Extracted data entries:
☆ ☆ ☆ ☆

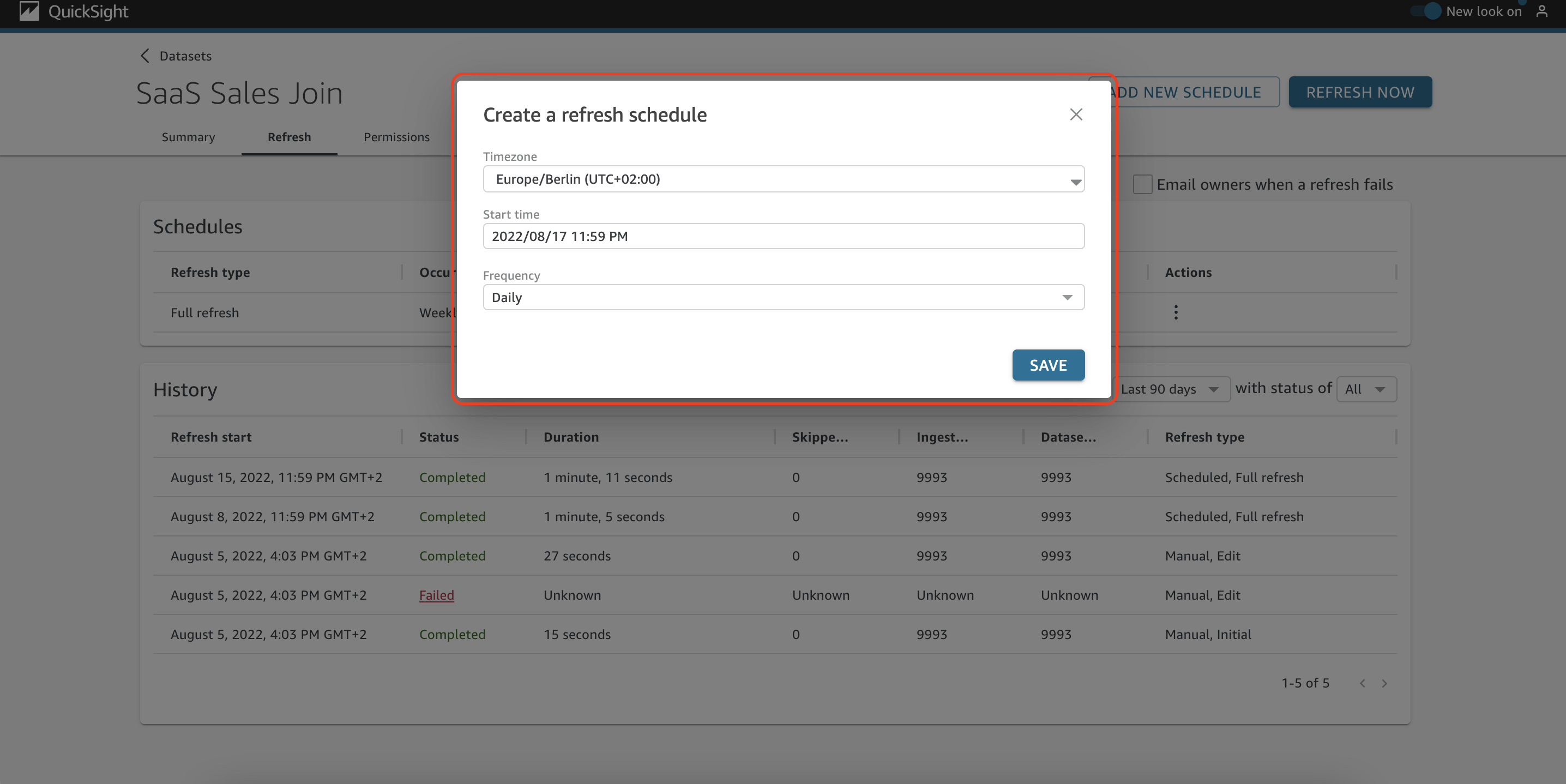
Task: Click the REFRESH NOW button
Action: [x=1359, y=92]
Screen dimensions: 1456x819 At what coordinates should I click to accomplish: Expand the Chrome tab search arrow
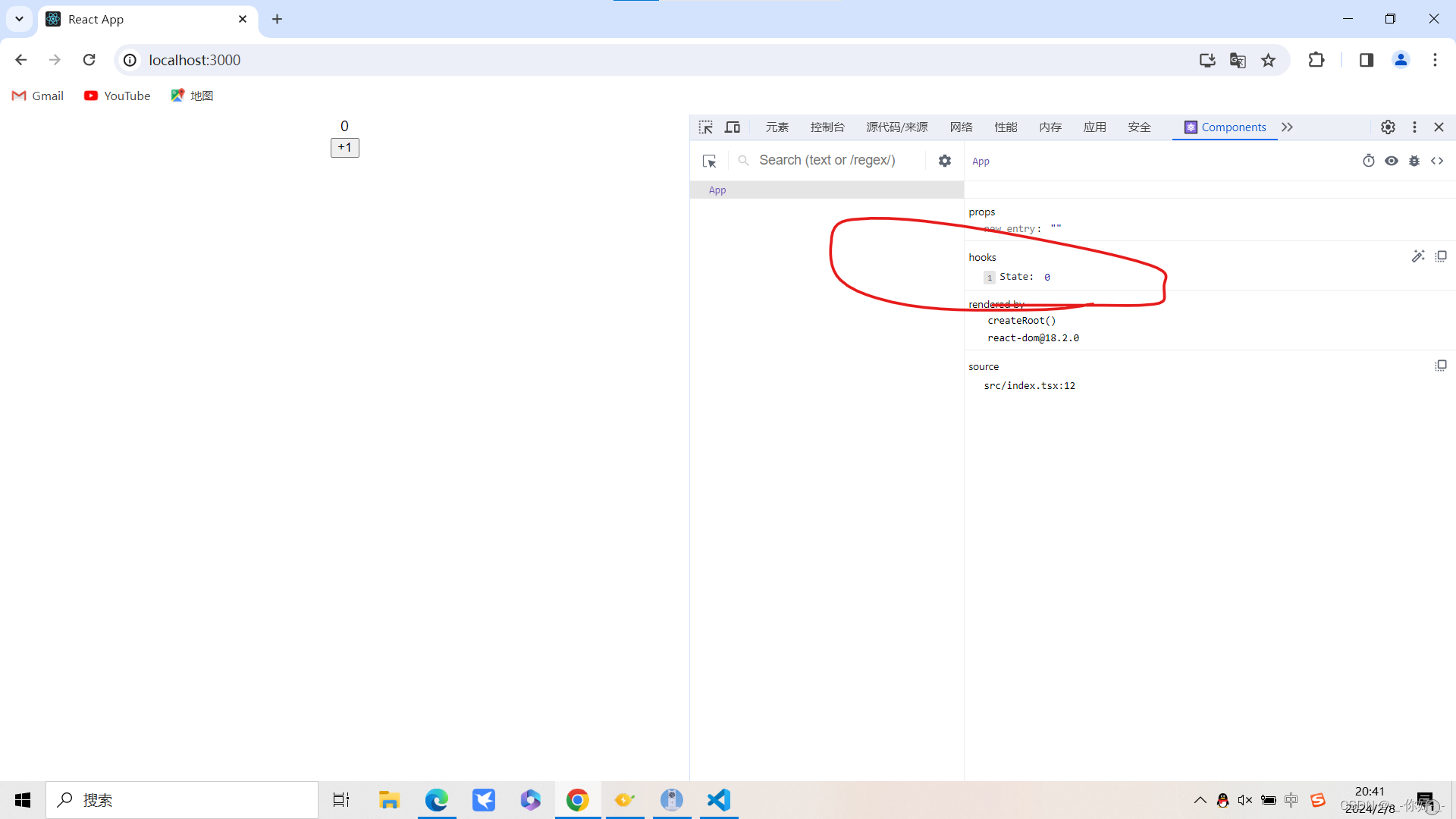(x=19, y=19)
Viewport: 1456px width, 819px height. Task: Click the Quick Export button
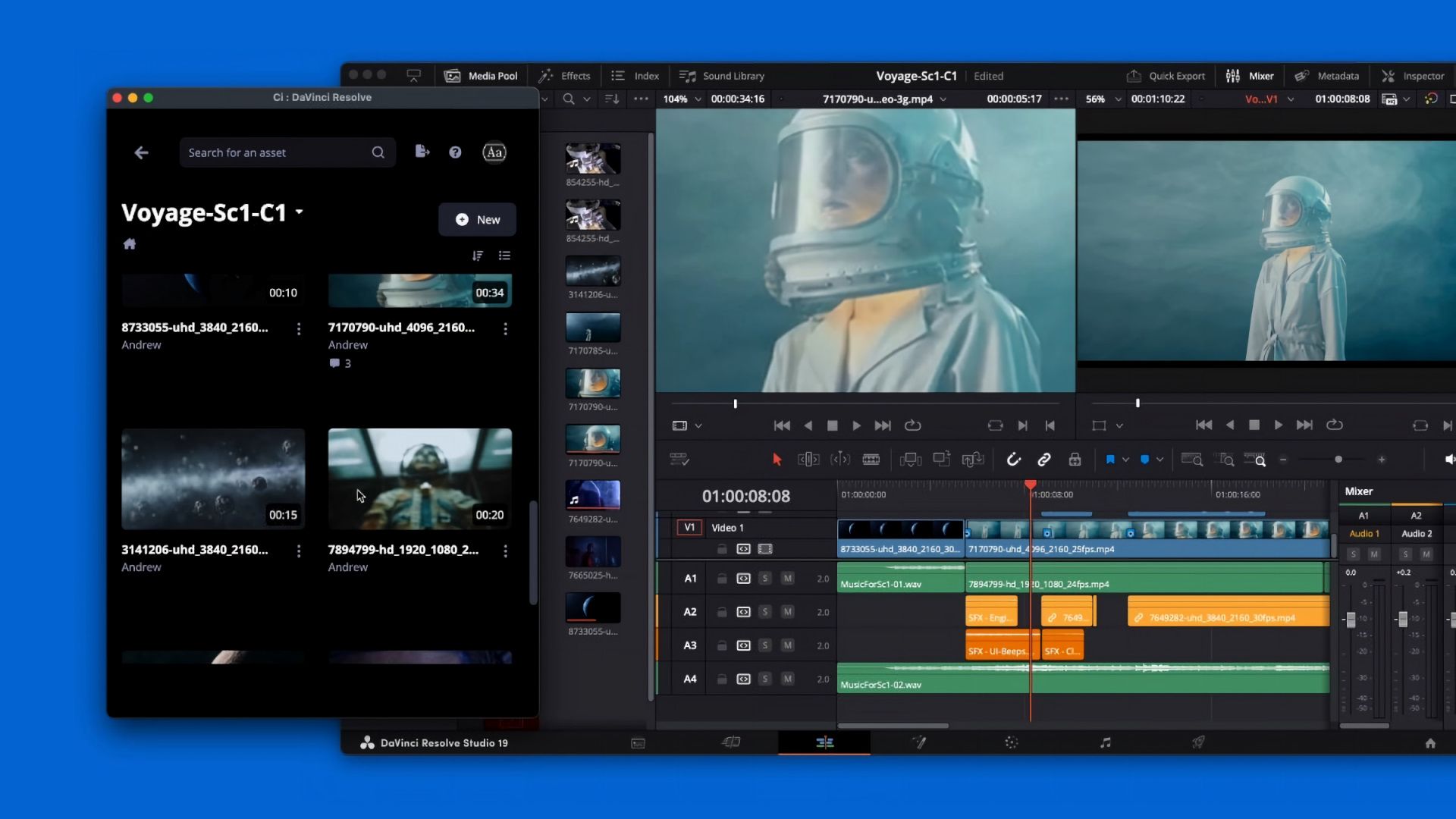coord(1166,76)
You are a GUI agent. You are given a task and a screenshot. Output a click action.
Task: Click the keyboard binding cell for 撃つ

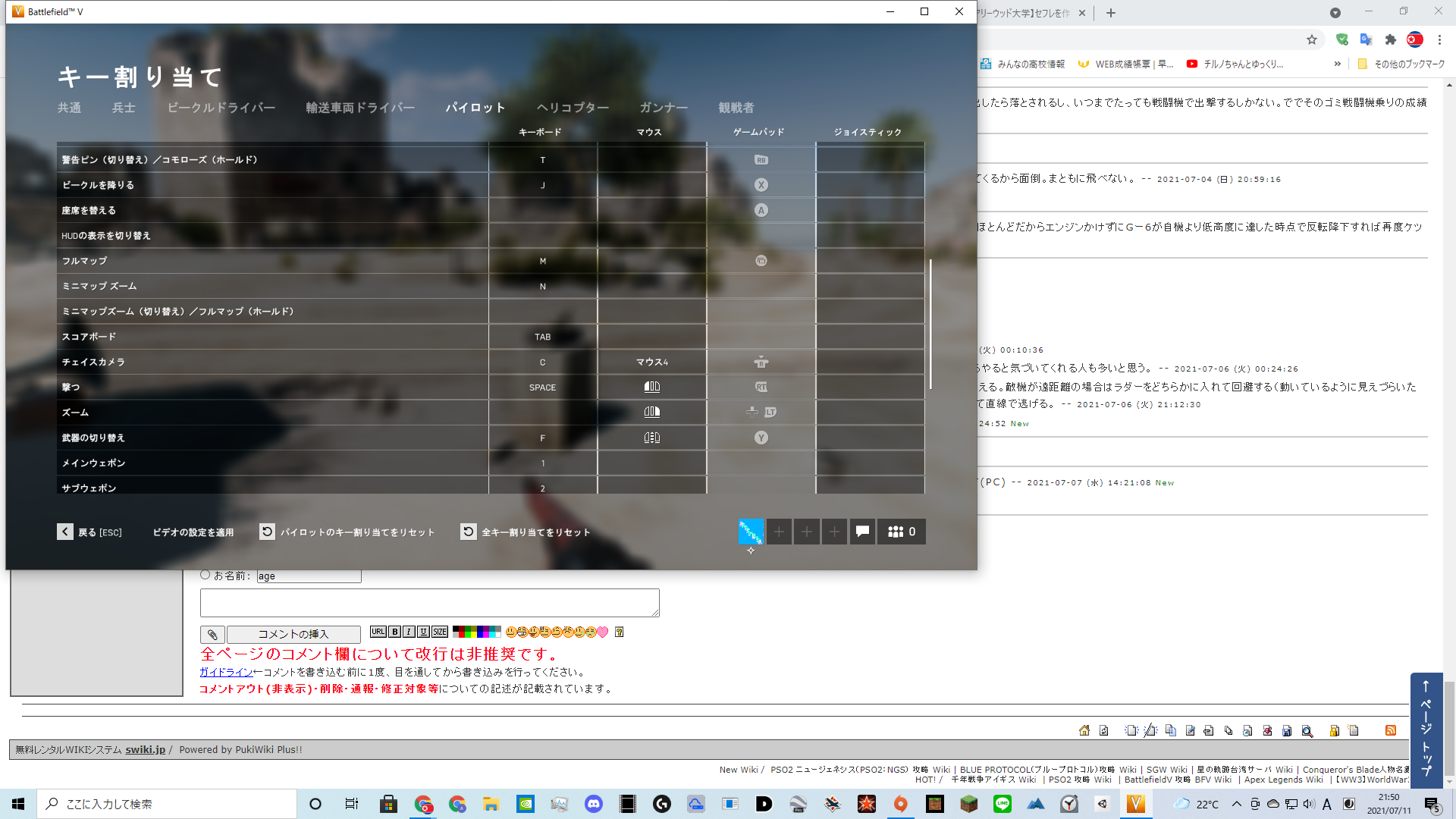pyautogui.click(x=542, y=388)
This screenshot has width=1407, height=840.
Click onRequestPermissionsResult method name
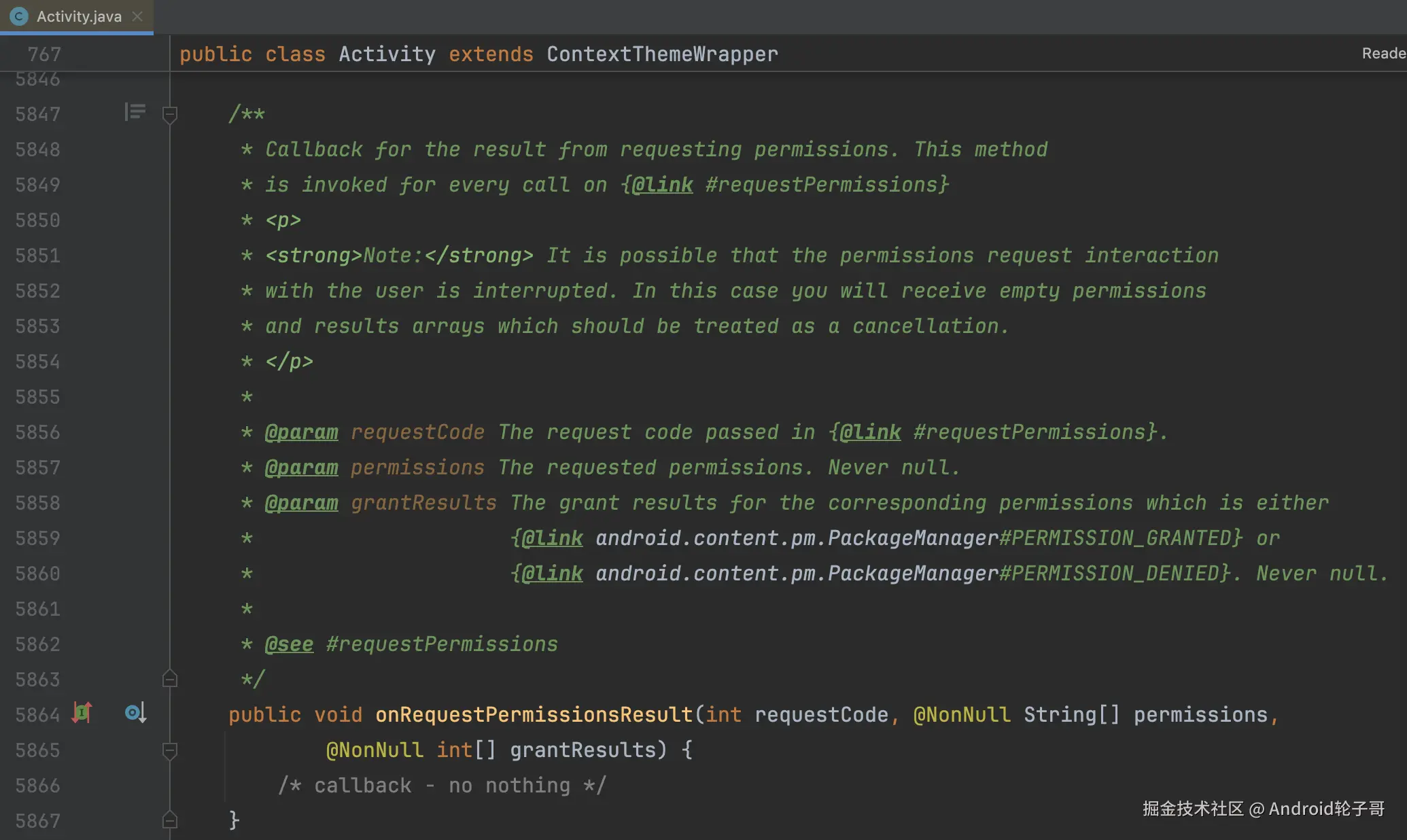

☆ ☆ ☆ ☆

* EXERCISE OBJECTIVE: Look through the data above and report every line in which "screenshot" appears.

* RESPONSE TO THIS TASK:
You are a GUI agent. You are given a task and a screenshot. Output a click action.
This screenshot has width=1407, height=840.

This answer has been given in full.